EXTRACT PROVIDED ->
····················
So here’s the question: is there a way to get commuter rail to light rail – and closer to the major activity centers – without massive new infrastructure? For the Galveston line, I think there is.

The railroad line that runs to Galveston – the UPRR Galveston Subdivision – is suitable for a quick implementation of commuter rail because it’s not very busy. Outside 610, it carries fewer than 10 trains a day, while Houston’s busiest lines carry 40 or 50. This line actually extends inside the loop to within a mile of Downtown, and even there it carries fewer than 15 trains a day. The problem is that it intersects at grade with two much busier lines. The other problem is that it does not extend to the planned downtown commuter rail terminal at the Intermodal Center; in between the two is a mile and a half of extremely congested track called the West Belt. Those three bottlenecks – the two crossings and the West Belt – are keeping Galveston trains away from Downtown.

How do we fix those bottlenecks? The crossings are straight-forward: build new commuter rail overpasses. Commuter rail trains, unlike freight trains, can climb fairly steep grades, so this isn’t much different than a road overpass, and it could be built within the existing rail line right-of-way.
····················
RECORD EXCERPTS ->
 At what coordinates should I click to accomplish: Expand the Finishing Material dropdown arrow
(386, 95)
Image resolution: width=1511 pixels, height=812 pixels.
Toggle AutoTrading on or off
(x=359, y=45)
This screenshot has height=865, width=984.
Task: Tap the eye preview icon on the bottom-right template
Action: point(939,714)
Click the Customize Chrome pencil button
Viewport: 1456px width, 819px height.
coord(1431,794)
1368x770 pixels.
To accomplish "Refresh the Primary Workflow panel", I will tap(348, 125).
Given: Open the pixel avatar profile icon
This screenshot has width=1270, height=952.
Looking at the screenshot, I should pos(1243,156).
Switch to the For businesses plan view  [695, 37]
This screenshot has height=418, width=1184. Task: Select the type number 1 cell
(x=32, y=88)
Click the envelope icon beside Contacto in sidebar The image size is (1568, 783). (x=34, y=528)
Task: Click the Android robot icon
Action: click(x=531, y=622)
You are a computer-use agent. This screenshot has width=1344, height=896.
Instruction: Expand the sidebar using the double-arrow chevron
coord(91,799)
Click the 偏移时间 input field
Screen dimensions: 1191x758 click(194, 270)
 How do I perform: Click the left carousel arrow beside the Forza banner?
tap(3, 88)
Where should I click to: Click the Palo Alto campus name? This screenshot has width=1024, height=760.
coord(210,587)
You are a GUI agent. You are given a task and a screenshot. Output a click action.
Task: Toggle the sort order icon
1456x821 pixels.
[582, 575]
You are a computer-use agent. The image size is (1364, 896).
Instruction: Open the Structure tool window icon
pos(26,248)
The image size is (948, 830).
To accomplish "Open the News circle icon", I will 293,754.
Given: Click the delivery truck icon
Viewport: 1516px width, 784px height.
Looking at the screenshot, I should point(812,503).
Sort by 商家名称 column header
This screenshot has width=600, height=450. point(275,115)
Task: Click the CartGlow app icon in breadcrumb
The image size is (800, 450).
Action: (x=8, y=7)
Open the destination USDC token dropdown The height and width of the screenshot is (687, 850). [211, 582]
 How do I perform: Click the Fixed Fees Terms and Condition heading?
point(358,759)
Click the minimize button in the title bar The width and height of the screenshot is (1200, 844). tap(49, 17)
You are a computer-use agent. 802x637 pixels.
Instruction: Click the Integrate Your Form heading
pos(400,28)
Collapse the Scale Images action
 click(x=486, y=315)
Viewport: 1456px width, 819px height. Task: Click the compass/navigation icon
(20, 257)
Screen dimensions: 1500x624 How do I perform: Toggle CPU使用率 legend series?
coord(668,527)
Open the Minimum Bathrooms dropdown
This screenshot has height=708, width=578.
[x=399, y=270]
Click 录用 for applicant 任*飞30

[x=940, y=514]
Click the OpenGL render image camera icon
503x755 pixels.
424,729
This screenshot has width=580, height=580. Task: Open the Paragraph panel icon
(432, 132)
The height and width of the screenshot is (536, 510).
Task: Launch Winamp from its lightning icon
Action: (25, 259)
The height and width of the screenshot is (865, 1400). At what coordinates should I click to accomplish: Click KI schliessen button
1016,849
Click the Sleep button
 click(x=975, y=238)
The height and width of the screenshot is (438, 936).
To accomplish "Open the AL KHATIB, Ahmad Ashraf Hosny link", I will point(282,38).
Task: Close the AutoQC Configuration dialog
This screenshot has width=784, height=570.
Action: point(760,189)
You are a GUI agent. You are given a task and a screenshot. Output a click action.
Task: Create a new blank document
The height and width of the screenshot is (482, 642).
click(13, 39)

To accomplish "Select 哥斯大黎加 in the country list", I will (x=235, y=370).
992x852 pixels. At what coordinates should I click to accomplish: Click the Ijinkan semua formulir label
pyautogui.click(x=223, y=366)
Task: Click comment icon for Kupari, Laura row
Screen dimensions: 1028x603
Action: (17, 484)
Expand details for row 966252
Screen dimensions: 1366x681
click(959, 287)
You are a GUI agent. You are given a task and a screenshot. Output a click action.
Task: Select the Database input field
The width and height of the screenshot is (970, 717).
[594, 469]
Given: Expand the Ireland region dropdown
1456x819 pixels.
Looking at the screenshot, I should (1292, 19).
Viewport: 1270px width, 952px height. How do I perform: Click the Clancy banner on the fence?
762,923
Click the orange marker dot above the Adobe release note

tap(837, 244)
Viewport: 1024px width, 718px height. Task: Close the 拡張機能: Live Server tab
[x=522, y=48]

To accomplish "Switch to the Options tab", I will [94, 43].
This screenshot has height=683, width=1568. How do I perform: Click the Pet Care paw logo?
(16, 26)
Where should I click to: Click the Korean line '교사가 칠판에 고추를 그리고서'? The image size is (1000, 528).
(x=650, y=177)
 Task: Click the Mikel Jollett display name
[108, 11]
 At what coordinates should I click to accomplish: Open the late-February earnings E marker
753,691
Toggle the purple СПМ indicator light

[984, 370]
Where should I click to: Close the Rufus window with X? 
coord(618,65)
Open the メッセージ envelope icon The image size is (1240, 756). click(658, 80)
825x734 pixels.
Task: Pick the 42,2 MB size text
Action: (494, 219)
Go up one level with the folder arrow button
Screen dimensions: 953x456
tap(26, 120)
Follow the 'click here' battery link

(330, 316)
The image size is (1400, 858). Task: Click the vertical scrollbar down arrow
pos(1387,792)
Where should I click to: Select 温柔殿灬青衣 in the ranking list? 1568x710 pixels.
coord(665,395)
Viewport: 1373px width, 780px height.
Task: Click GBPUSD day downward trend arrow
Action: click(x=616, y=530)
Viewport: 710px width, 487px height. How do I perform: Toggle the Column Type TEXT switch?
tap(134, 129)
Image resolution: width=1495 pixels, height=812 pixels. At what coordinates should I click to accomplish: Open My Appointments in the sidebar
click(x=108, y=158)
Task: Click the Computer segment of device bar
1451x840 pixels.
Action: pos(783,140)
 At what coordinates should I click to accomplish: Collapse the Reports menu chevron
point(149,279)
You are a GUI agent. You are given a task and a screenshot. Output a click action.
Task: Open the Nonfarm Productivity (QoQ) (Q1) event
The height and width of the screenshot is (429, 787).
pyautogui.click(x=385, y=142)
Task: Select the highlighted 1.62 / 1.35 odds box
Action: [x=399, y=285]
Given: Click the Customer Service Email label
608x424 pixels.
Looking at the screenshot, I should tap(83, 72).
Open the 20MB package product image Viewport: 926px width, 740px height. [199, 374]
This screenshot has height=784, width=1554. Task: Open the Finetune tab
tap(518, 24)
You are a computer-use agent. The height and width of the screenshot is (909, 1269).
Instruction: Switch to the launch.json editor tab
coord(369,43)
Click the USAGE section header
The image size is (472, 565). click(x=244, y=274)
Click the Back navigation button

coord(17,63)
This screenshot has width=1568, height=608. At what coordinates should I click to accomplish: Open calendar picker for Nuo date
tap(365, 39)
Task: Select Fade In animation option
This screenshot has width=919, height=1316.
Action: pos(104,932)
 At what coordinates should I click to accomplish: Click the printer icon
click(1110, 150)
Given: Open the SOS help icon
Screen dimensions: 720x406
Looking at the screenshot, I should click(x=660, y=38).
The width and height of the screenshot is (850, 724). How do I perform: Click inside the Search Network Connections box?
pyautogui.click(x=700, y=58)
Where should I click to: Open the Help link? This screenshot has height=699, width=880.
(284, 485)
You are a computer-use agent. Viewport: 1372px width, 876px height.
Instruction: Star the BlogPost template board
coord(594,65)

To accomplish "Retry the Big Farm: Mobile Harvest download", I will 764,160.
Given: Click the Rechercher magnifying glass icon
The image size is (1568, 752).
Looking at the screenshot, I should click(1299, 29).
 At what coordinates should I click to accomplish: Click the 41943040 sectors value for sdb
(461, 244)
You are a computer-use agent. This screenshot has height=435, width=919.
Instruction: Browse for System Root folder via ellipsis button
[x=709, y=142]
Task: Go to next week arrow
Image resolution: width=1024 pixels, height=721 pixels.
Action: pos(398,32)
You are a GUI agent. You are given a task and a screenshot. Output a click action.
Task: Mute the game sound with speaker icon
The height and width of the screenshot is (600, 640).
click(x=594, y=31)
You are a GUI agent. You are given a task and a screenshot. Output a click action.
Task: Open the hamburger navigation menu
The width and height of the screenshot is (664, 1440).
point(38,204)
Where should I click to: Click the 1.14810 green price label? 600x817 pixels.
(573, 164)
····················
Set down the whole passage on commuter rail for the Galveston line exactly as it appears. The records aren't needed here.

So here’s the question: is there a way to get commuter rail to light rail – and closer to the major activity centers – without massive new infrastructure? For the Galveston line, I think there is.

The railroad line that runs to Galveston – the UPRR Galveston Subdivision – is suitable for a quick implementation of commuter rail because it’s not very busy. Outside 610, it carries fewer than 10 trains a day, while Houston’s busiest lines carry 40 or 50. This line actually extends inside the loop to within a mile of Downtown, and even there it carries fewer than 15 trains a day. The problem is that it intersects at grade with two much busier lines. The other problem is that it does not extend to the planned downtown commuter rail terminal at the Intermodal Center; in between the two is a mile and a half of extremely congested track called the West Belt. Those three bottlenecks – the two crossings and the West Belt – are keeping Galveston trains away from Downtown.

How do we fix those bottlenecks? The crossings are straight-forward: build new commuter rail overpasses. Commuter rail trains, unlike freight trains, can climb fairly steep grades, so this isn’t much different than a road overpass, and it could be built within the existing rail line right-of-way.